◆ **Task directions**
Exactly the lines from the one with "Where should I" through the end of the records below are needed, minus any pictures.

═════ Data provided ═════

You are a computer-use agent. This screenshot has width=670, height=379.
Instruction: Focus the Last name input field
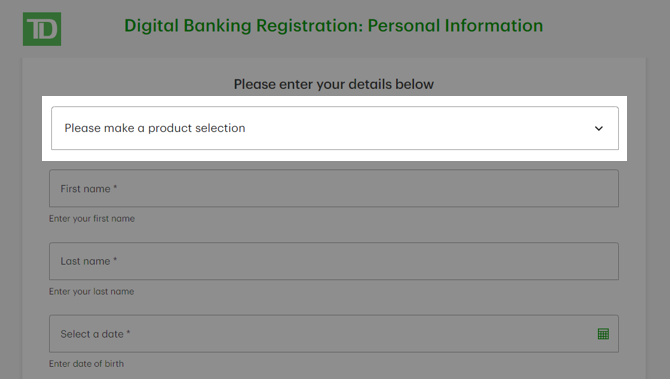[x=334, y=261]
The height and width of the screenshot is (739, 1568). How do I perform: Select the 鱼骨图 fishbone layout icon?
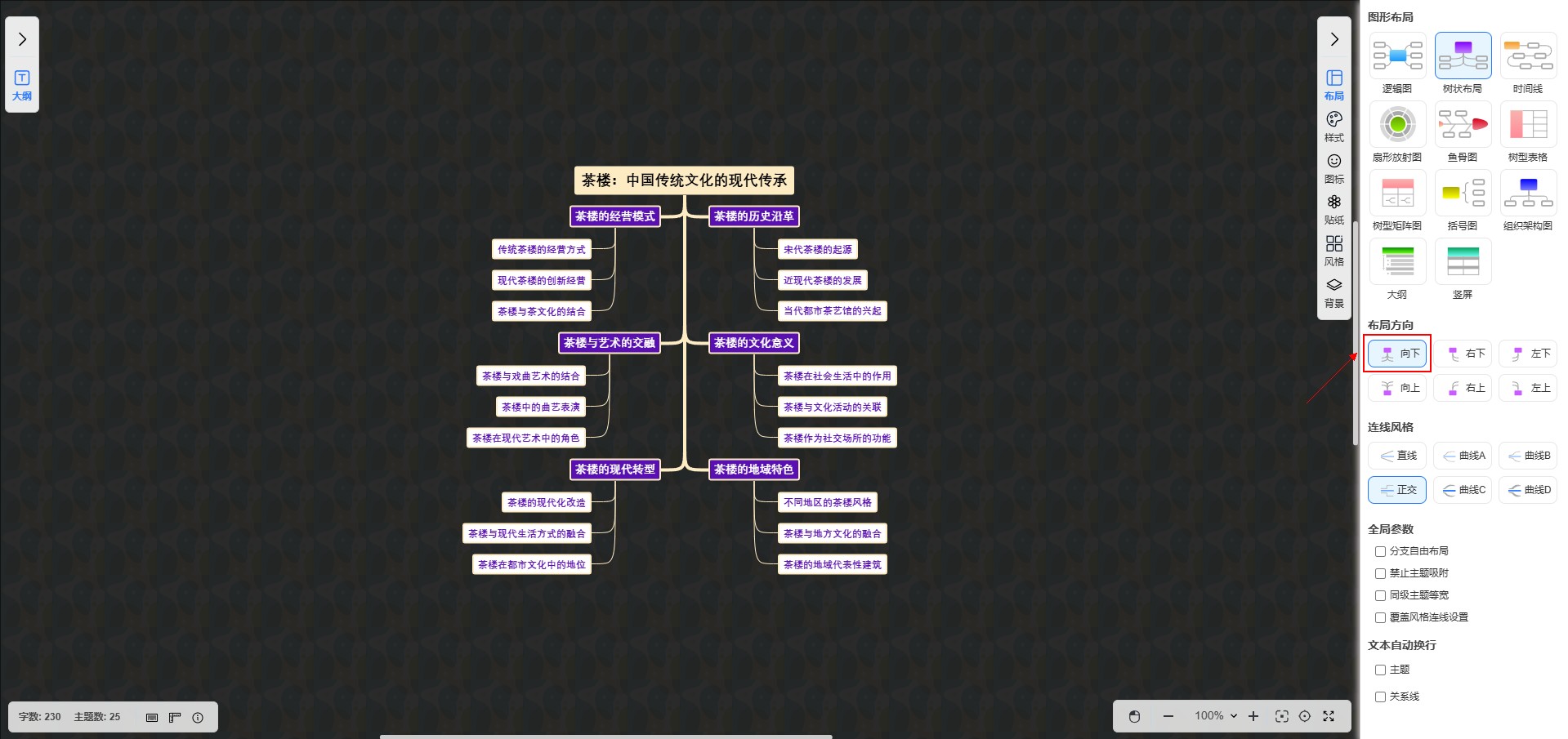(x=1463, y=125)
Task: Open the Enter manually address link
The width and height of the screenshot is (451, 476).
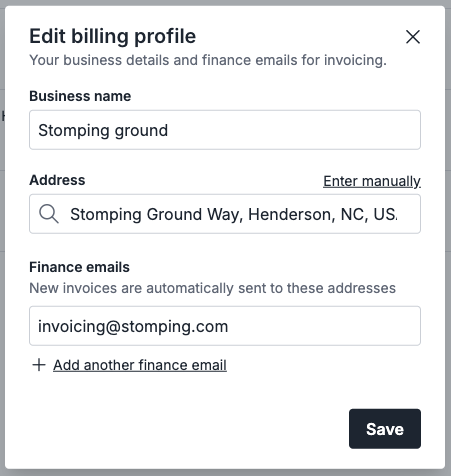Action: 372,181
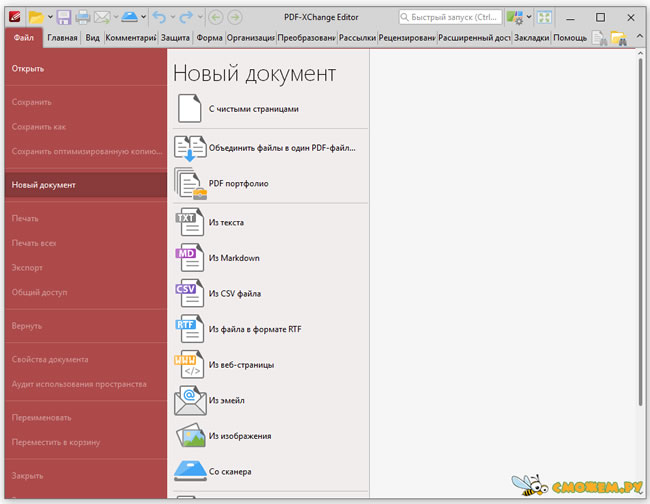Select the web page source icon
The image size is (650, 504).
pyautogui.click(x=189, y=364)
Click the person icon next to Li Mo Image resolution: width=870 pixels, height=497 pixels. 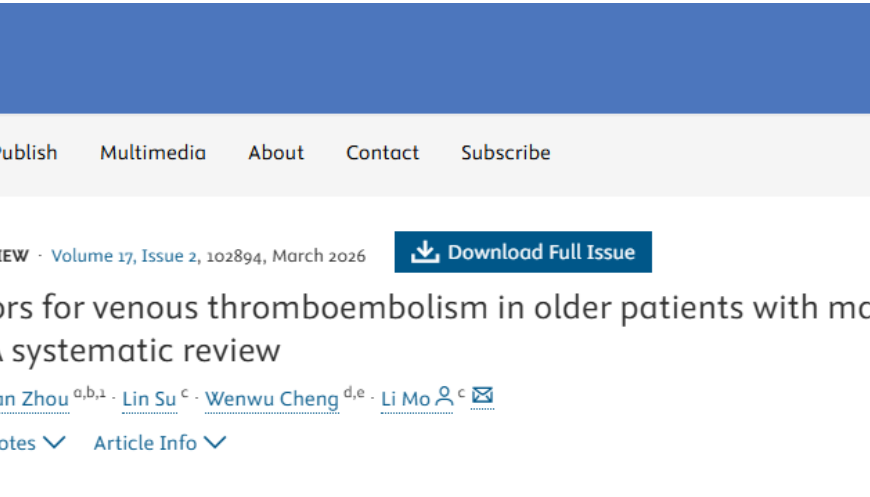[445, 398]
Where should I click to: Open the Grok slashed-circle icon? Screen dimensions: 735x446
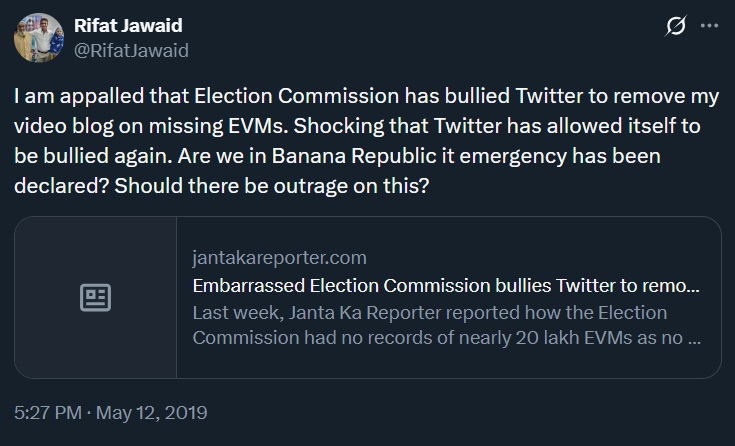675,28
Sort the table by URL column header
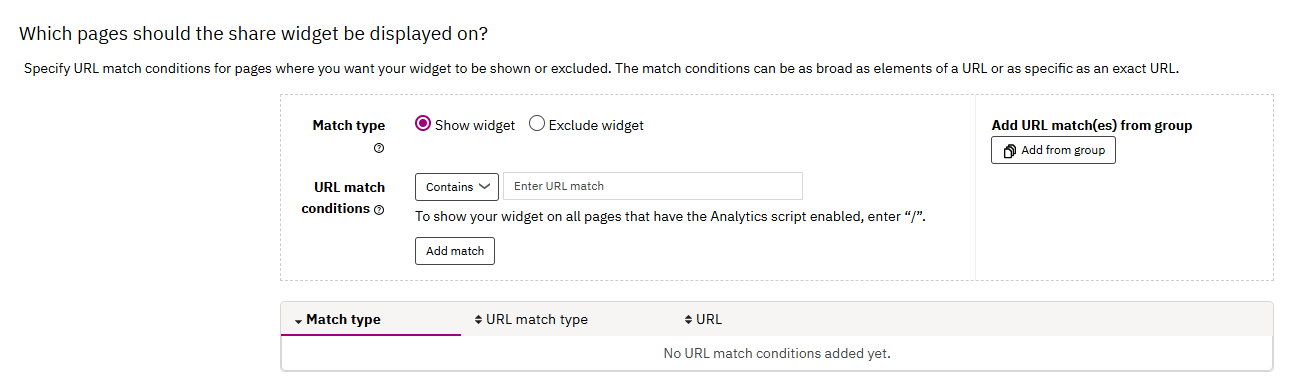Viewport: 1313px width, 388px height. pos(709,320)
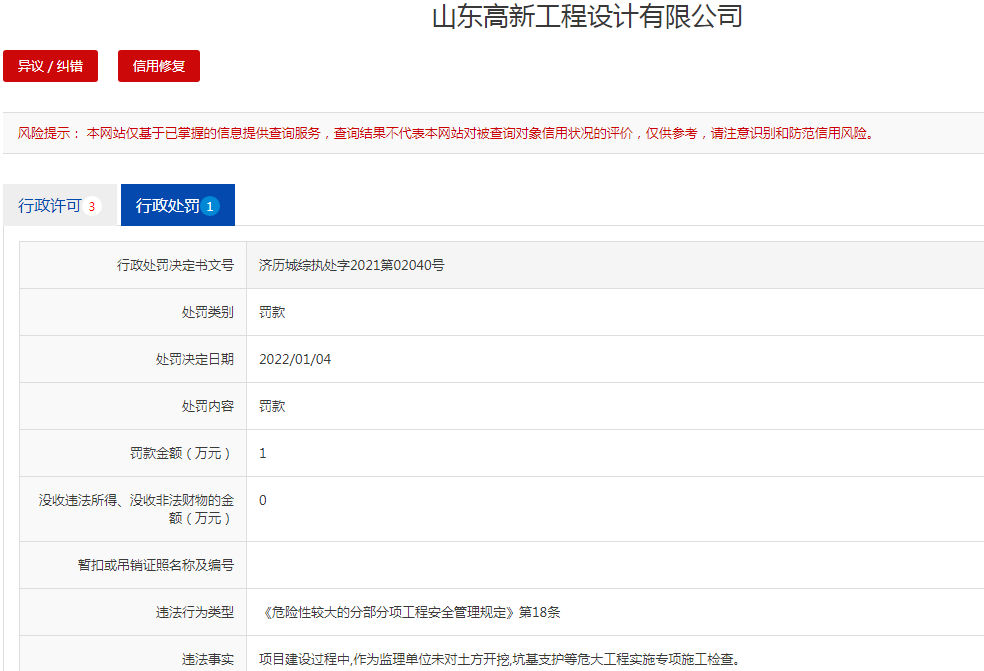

═════

◆ **Task response**
Where should I click to: Open the Grok slashed-circle icon? Screen dimensions: 735x446
675,28
Sort the table by URL column header
Viewport: 1313px width, 388px height. pos(709,320)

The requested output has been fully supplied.